A debate regarding the Quality vs. Quantity [QvQ] issue has been going on for quite sometime now on the LinkedIn YahooGroups [MyLinkedInPowerForum and LinkedInnovators]. Lots of inividual opinions about how people tackle the issue themselves.

One of my connections on LinkedIn, Barbara Holtzman, who is the Founding Partner & Senior Associate of the BDH Group, had the following to say on the LinkedInnovators YahooGroup:

There’s an American/English saying, “Beating a dead horse.” It’s starting to apply to the QvQ debate. Why do people care? Humans as a species are caring creatures and we each have our own list of things we care about, sometimes passionately, especially when it comes to relationships – which is what networks are sets of.

Those who say you can’t maintain active relationships with 100, 1,000, or 10,000, whatever the number they state, are probably correct. So? Someone I haven’t heard from in a few months asked me if I knew anyone who might want to buy his art, and I do – but I haven’t spoken to her in oh, maybe 5 years. Neither time span doesn’t at all mean I wasn’t pleased he asked, or that she wasn’t thrilled to hear from me again (she was) and is, indeed, interested in this project. Deep, shallow, what does it matter? Two people got connected, and they probably wouldn’t have without me.

Under some of the criteria listed here, she wouldn’t even have been in my address book. Most than three, six, twelve months, no job, no deals, no whatever? Dump ’em! By the way, if you set up your contacts in Outlook, Act!, or similar programs in a “tickler” file, which salespeople use to make sure they remember to follow-up, then you can check and see whether you’ve been in touch or not. The journal in Outlook also helps track contact.

This timed method may work for some, but it doesn’t work for me. I’ve met the most amazing people through online networking, some I see, some I speak to on the phone, some I email – and others are just there, on the list, waiting until I THINK OF SOMETHING I CAN DO FOR THEM. I do give to get, I’m not completely altruistic, but giving is the most important piece of it for me – not any quid pro quo.

Perhaps that’s a dividing line between the quality-ists and the quantity-ists (better terms altogether than some we’ve used). The quality folks believe that it’s better to only have a few people you can know really well, and keep out everyone else, or that if someone can’t do something for you, then you don’t need them, and the quantity folks believe that there’s no such thing as someone it isn’t worth it to know, and that just because you can’t do a deal this week doesn’t mean they won’t ever be of value in some way.
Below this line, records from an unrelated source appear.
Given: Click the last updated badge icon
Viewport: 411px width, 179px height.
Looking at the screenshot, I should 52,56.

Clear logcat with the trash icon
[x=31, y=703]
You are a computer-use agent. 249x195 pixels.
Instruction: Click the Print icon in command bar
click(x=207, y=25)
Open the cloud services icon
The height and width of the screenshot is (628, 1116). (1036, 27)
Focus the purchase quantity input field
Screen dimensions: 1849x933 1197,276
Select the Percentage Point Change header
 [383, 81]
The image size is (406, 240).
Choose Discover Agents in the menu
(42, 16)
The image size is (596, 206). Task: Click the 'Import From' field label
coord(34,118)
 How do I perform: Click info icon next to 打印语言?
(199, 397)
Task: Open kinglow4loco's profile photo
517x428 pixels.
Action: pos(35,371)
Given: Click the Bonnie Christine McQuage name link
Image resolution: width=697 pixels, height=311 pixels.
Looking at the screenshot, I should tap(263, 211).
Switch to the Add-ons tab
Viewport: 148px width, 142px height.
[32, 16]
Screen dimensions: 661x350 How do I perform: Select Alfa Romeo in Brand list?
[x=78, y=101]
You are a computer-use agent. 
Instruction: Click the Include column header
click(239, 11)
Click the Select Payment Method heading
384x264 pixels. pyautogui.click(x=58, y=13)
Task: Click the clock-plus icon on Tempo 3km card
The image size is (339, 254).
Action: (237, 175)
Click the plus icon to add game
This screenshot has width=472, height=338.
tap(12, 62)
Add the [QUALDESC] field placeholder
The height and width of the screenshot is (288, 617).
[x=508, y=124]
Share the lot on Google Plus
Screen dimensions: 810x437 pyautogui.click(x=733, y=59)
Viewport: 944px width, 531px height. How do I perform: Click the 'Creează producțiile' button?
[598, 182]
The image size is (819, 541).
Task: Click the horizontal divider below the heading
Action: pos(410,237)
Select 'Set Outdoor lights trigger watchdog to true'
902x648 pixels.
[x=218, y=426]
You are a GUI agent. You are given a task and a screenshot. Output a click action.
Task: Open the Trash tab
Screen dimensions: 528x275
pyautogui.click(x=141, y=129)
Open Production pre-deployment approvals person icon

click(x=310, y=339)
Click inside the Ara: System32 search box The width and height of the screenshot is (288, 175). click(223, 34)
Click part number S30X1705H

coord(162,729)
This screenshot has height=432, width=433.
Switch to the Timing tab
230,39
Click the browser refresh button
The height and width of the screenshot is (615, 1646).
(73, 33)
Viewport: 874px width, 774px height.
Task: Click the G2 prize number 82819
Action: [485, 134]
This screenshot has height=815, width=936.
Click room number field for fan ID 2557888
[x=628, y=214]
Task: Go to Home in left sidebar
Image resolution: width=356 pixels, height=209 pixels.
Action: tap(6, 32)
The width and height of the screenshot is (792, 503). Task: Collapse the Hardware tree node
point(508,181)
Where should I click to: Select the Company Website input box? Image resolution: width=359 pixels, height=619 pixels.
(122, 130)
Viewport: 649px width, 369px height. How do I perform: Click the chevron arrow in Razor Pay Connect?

They may also be motivated by the thrill of having a big first level, just as the quality-ists are motivated by having a small, manageable list, and emphasize but “pure,” if you will, list.

Both sides have positives and negatives – and if you heard judgment in any of that, it’s in your head, not mine. This is the focal point of the “why do people care” argument – if you think I’ve improperly synthesized everything that’s been said about the topic, well, that’s what a discussion is for.

Which can go on forever, god help the moderators – but it seems to have taken on an unpleasant undertone – anger, that one way is right and the other wrong, as if to say, “why can’t you on the other side see the point” of whatever the one side is saying about itself at the moment? Since there is, arguably, no “right” way to network, only your own way, and it could be a very personal method, not to mention the personal nature of networking itself, how could there be a “right” way or a “wrong” way?